Tarih bize her sessizliğin barış olmadığını acı deneyimlerle göstermiştir. Roma İmparatorluğu yüzyıllar süren ‘Pax Romana’ dönemini gururla anlatırdı ama bu sessizlik, halkların susturulmasıyla, itirazların bastırılmasıyla sağlanmıştı. Yani kılıç kınındaydı belki ama adalet yerinde değildi.
Yine Kuzey İrlanda’da 1998’de imzalanan Good Friday Anlaşması sonrası silahlar susmuştu. IRA çekildi. Fakat toplumda gerçek bir güven, bir arada yaşama arzusu kolay kolay oluşmadı. Duvarlar sadece şehirleri değil, zihinleri de ikiye bölmüştü.

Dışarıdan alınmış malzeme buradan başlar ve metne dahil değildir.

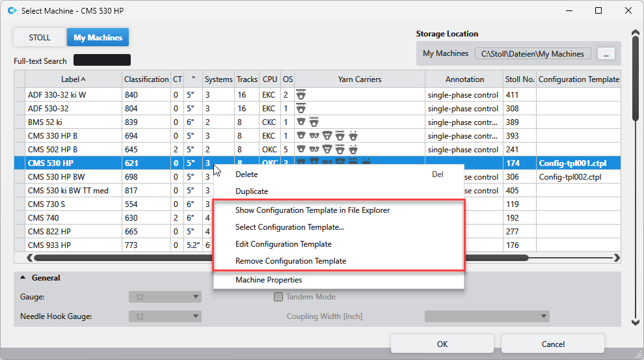Image resolution: width=644 pixels, height=360 pixels.
Task: Click the browse (...) button for storage location
Action: click(605, 54)
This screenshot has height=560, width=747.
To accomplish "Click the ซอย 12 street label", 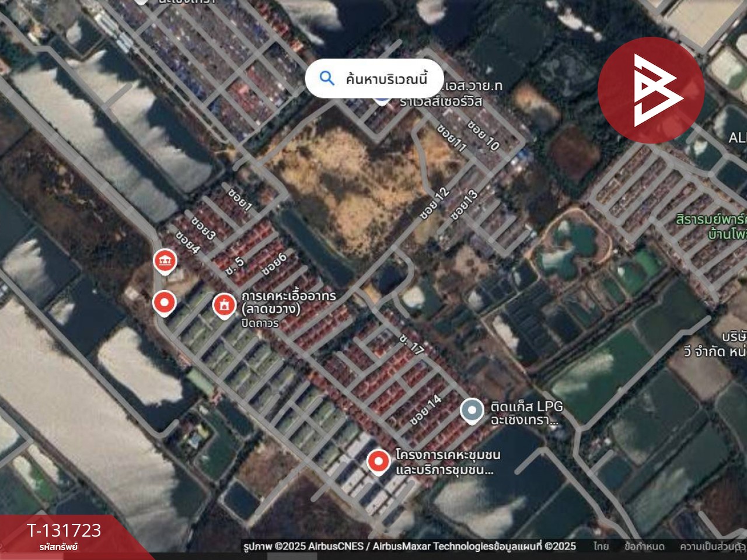I will (435, 204).
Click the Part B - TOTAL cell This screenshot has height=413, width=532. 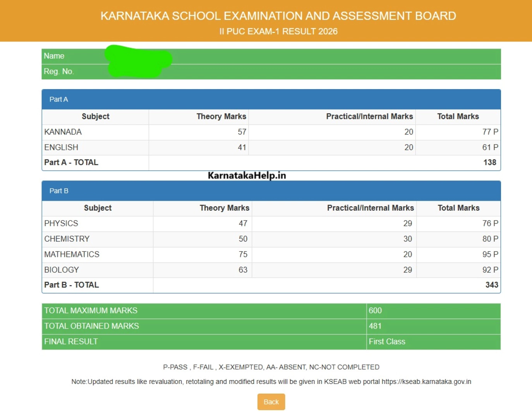click(71, 285)
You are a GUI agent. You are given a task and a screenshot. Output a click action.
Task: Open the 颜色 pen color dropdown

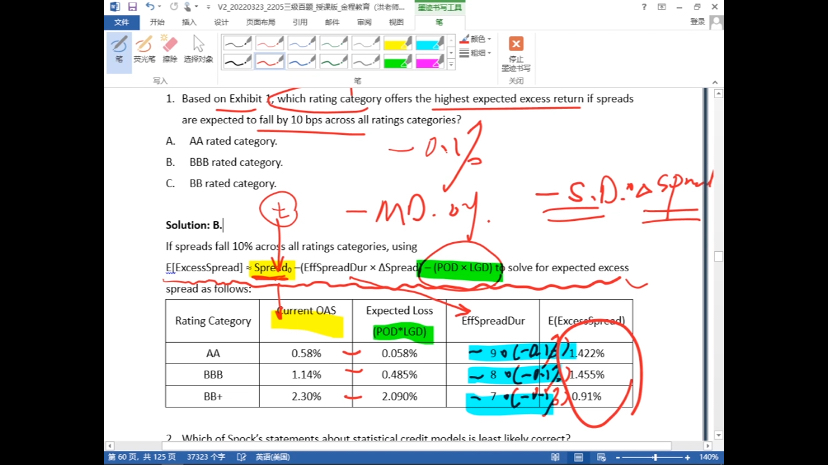point(476,39)
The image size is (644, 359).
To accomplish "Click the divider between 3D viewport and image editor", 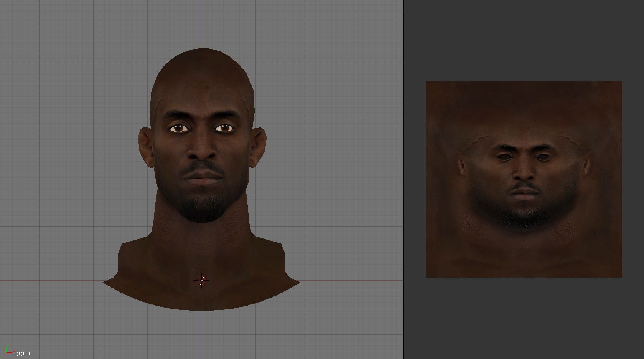I will point(403,179).
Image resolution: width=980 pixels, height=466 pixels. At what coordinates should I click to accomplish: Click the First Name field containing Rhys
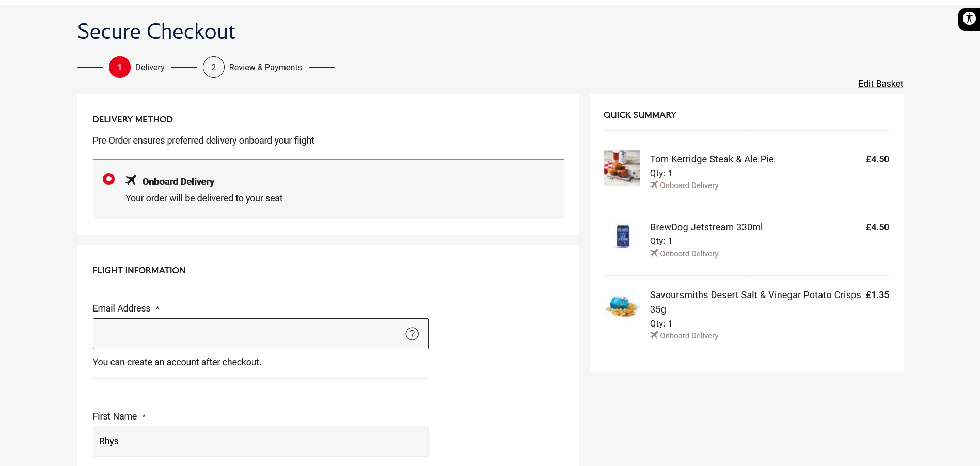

Şimdi Türkiye’de benzer bir kuşku ile yol alınıyor. Şiddetin durması, belki yeniden konuşmanın kapısını aralayabilir. Alelade konuşmanın ötesine geçip, eşitliği, hakikati ve güveni konuşmadıkça, bu sadece bir sessizlik olur. Geçici, kırılgan ve hep tetikte bir sessizlik.
1993’ten 2025’e kaçırılmış fırsatlar
Demirel’in “Kürt realitesini tanıyoruz” ifadesiyle başlayan ve 1993’lere uzanan dönem, Turgut Özal’ın Kürt meselesinin çözümü konusundaki tutumu ile somutlaşmıştı. 17 Mart 1993 yılında yapılan tek taraflı ateşkes çağrısının epik görüntü hepimizin hafızasındadır. Ateşkes ilanına karşı karanlık bir dönemi başlamış ve Turgut Özal’ın ölümüyle sonuçlanmıştı. Doksanların ölüm kokan sokakları faili meçhul cinayetlerle anılır olmuştu. Savaş tırmanmış, olay daha da karmaşık hale gelmişti.
Kaçırılan barış için 1993 sonrası örnekleri çoğaltmak mümkün. 1999 yılında İmralı takvimi başladığında PKK tek taraflı ateşkes ilan etti ve sınır dışına çekildi. Devlet, bu sürece karşılık vermedi. Diyalog yerine “zafer” duygusu öne çıktı, çözüm ihtimali heba edildi.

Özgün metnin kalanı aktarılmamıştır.